I even tried adding the verify=False argument to the request post which should disable SSL certificate checking but I get the same error. Any ideas on what might be causing this issue?

Unless it is the SSL certificate I can't understand why depositing using the same user name as I've done using curl gives an authentication error using python request.

Hrafn Malmquist
digital library development
Edinburgh University


Python Script
---------------------------------------

from sword2 import Connection, exceptions
import requests
import os
import urllib


c = Connection("http://test.digitalpreservation.is.ed.ac.uk/swordv2/servicedocument", user_name="hrafn.m...@ed.ac.uk", user_pass="**********")

entry_receipt = c.create(
            col_iri=destination_path,
            in_progress=True,
            metadata_entry=entry,
        )

headers = {
                'Content-Type': 'application/pdf', #str(mimetypes.guess_type("strategic_plan_2016.pdf")),
                # 'Content-MD5': str(md5sum),
                #'Packaging': 'http://purl.org/net/sword/package/Binary',
                'Content-Length': str(os.path.getsize("strategic_plan_2016.pdf")),
                'Content-Disposition': "attachment; filename=%s" % urllib.quote(os.path.basename("strategic_plan_2016.pdf")),
            }


entry = '<?xml version="1.0"?>' \
        '<entry xmlns="http://www.w3.org/2005/Atom" xmlns:dcterms="http://purl.org/dc/terms/">' \
        '    <generator uri="http://bitbucket.org/beno/python-sword2" version="0.1"/>' \
        '    <dcterms:rights.copyright xmlns:atom="http://www.w3.org/2005/Atom">This content may be under copyright. Researchers are responsible for determining the appropriate use or reuse of materials.</dcterms:rights.copyright>' \
        '    <dcterms:title xmlns:atom="http://www.w3.org/2005/Atom">Strategic Plan DB</dcterms:title>' \
        '       <atom:title xmlns:atom="http://www.w3.org/2005/Atom">Strategic Plan Atom</atom:title>' \
        '       <dcterms:date.issued xmlns:atom="http://www.w3.org/2005/Atom">2018</dcterms:date.issued>' \
        '       <atom:updated xmlns:atom="http://www.w3.org/2005/Atom">2018-04-06T04:08:41.425884</atom:updated>' \
        '       <dcterms:relation.ispartofseries xmlns:atom="http://www.w3.org/2005/Atom">Central Records Registry - ESTATES</dcterms:relation.ispartofseries>' \
        '       <dcterms:description.abstract xmlns:atom="http://www.w3.org/2005/Atom"/>' \
        '       <dcterms:contributor.author xmlns:atom="http://www.w3.org/2005/Atom">University of Edinburgh (Scottish University)</dcterms:contributor.author>' \
        '</entry>'

with open("strategic_plan_2016.pdf", "rb") as data:
    content = data.read()


receipt = requests.post(entry_receipt.edit_media, headers=headers, data=content, auth=("hrafn.m...@ed.ac.uk", "**********"), verify=False)

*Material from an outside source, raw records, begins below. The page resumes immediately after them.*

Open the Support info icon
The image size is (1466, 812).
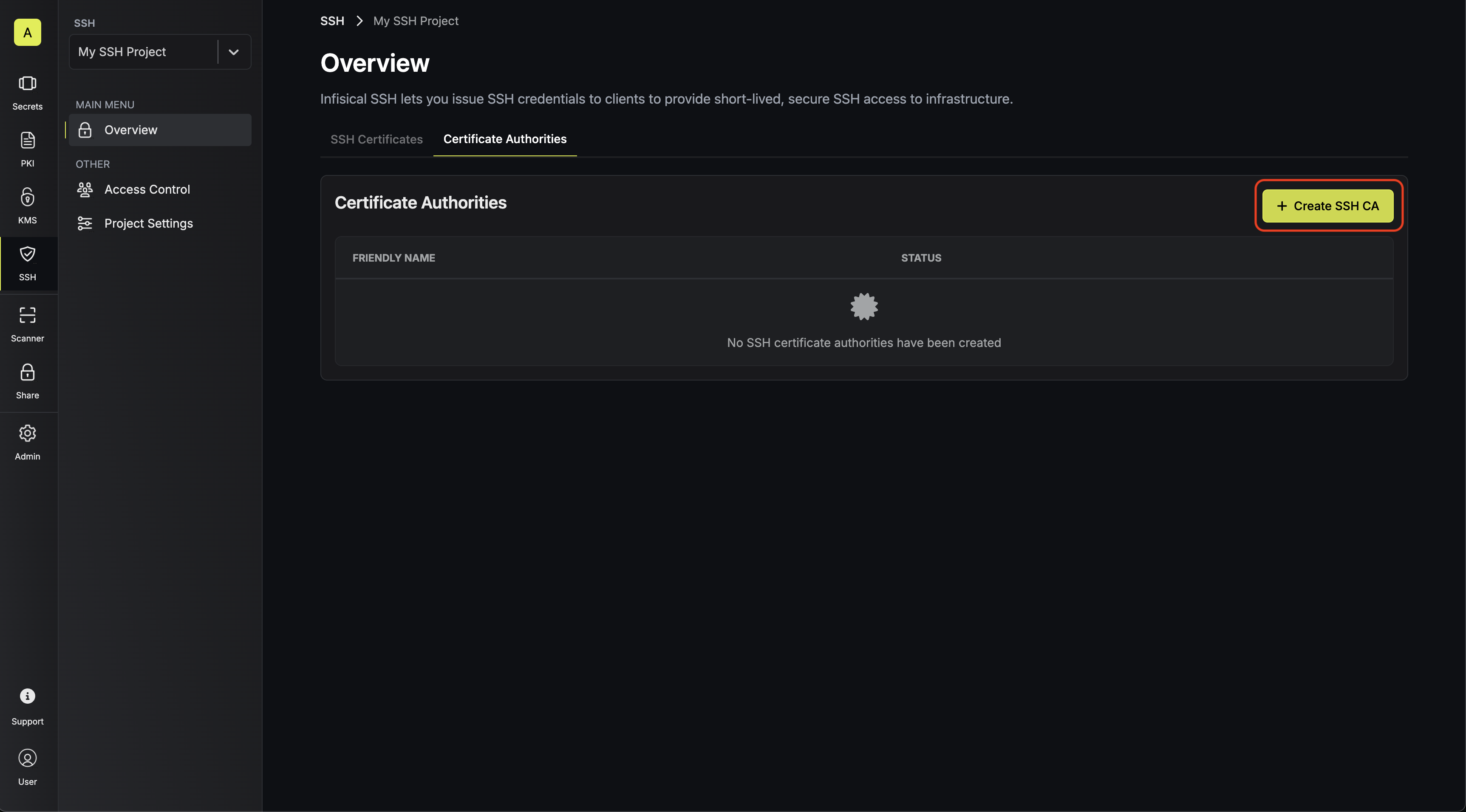(27, 696)
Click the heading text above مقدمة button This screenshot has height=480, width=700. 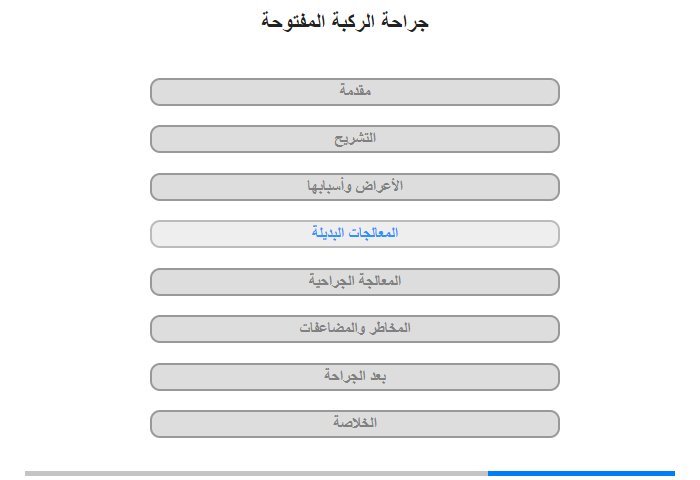pyautogui.click(x=345, y=21)
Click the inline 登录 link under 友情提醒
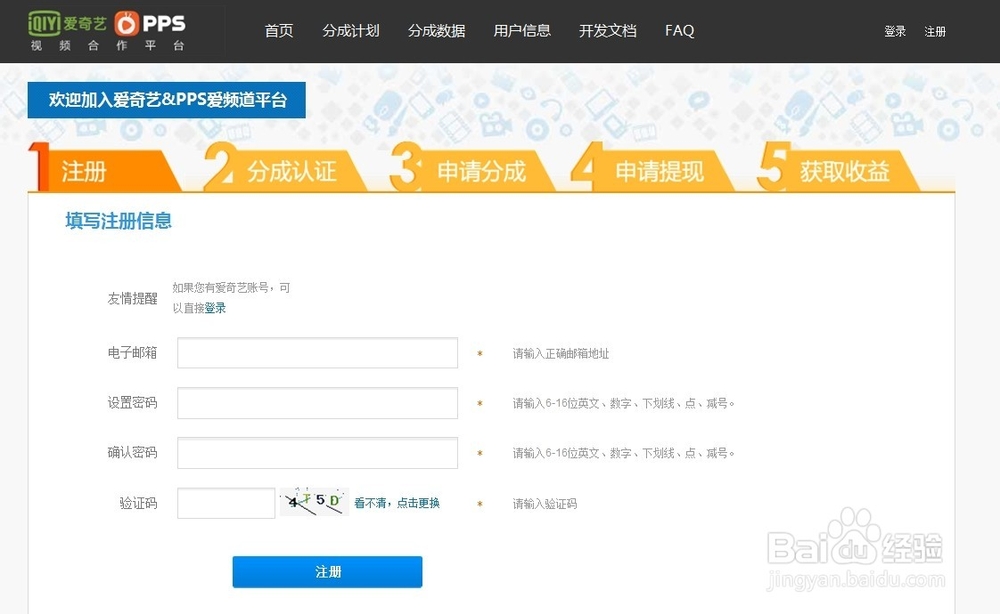This screenshot has height=614, width=1000. [215, 307]
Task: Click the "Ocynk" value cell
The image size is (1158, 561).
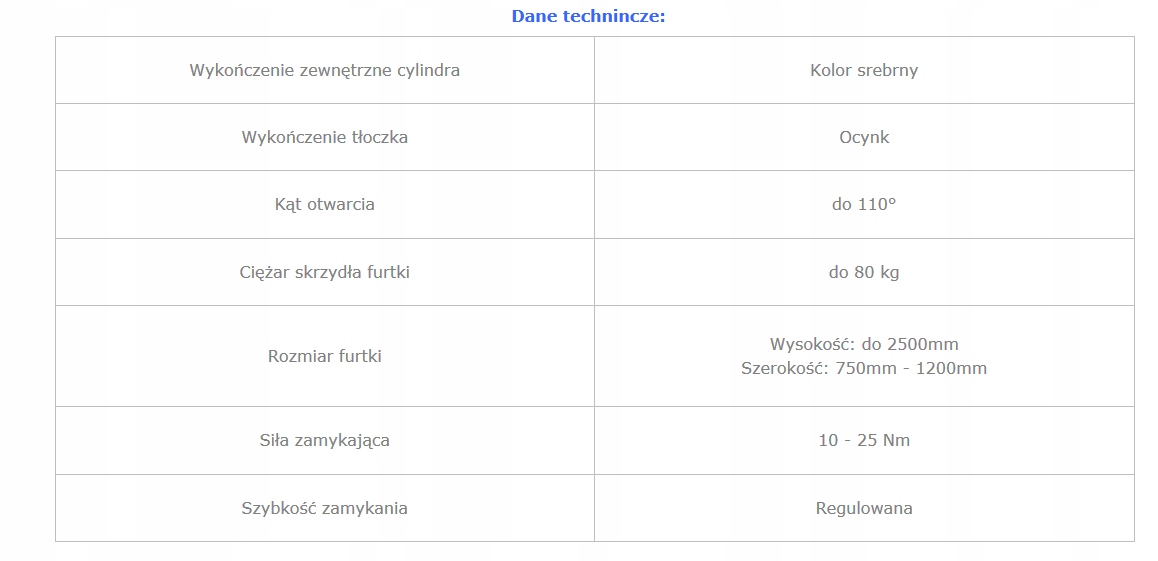Action: coord(864,138)
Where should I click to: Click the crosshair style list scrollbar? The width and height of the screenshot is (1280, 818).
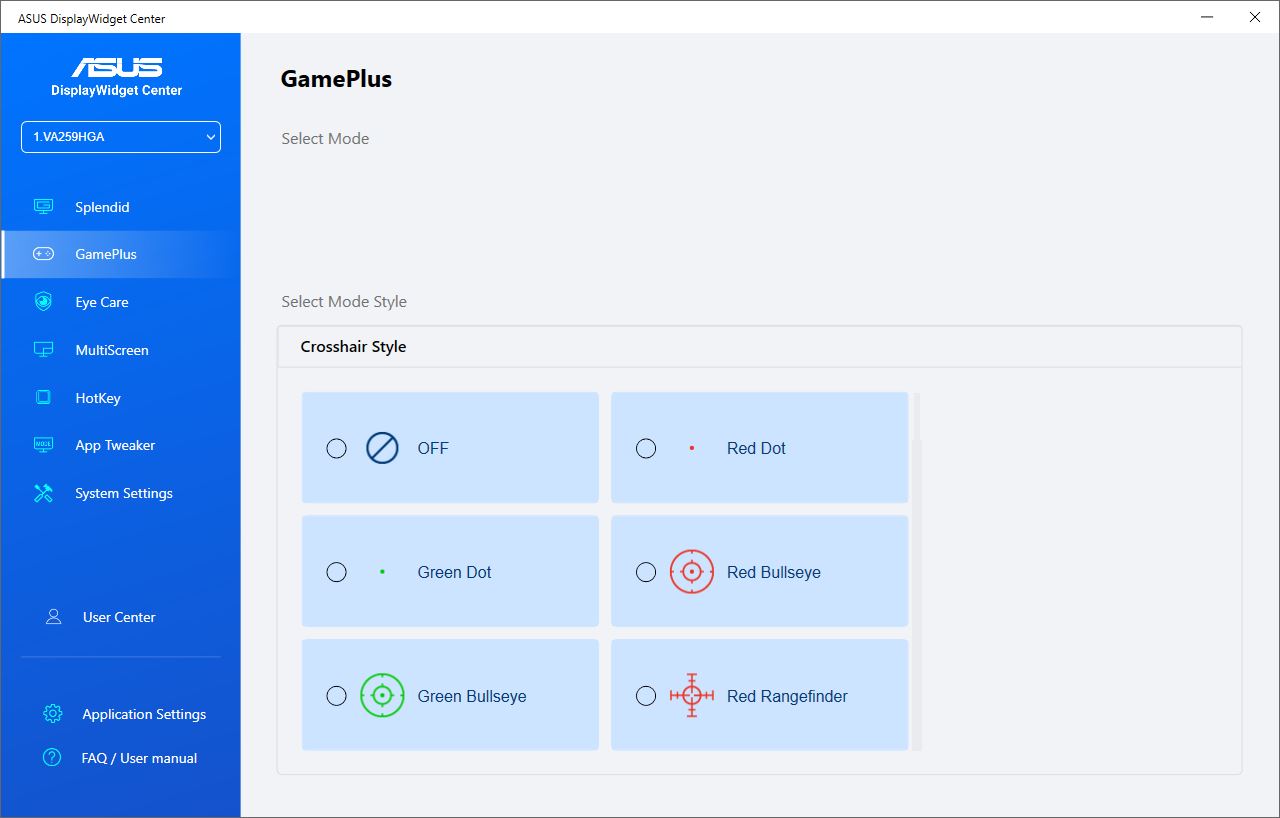coord(917,572)
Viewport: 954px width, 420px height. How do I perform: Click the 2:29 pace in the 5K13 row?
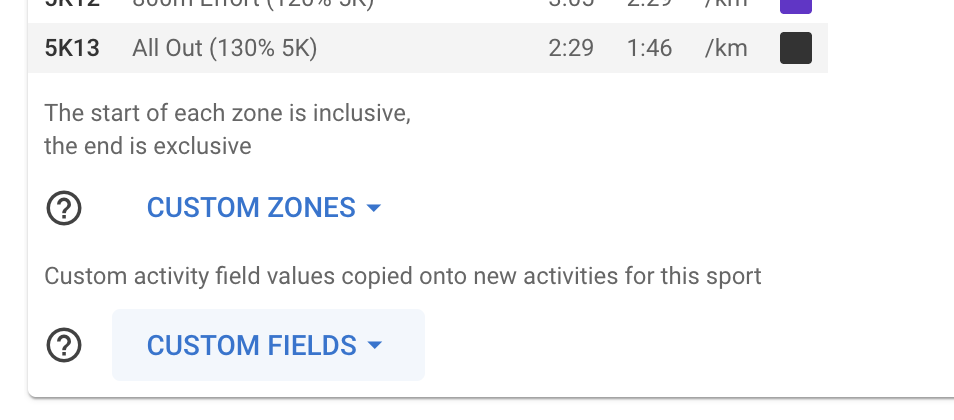point(571,48)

---------------------------------------

Tim Donohue

unread,
Apr 10, 2018, 10:10:45 AM4/10/18
to MALMQUIST Hrafn, dspac...@googlegroups.com
Hello Hrafn,

You may want to check the log files on the DSpace server ([dspace]/log/dspace.log.[date]) to see if further information is given on the 403 response you are seeing.

The error you are getting from the "edit-media" file may be *unrelated* to the initial 403 response, as that error seems to be resulting from an inability of DSpace to re-disseminate the deposited file. It specifically states: "No plugin can disseminate the requested formats" That error only occurs if DSpace has trouble disseminating an object -- and has nothing to do with the deposit process. 

So, my guess is that the real error behind the 403 response likely is in the DSpace server logs (or maybe the Tomcat logs).  If you need more information on finding the error in the logs, take a look at https://wiki.duraspace.org/display/DSPACE/Troubleshoot+an+error

I'd recommend sending the error stack to this mailing list once you find it.  Hopefully it provides more information so that someone on this list can help.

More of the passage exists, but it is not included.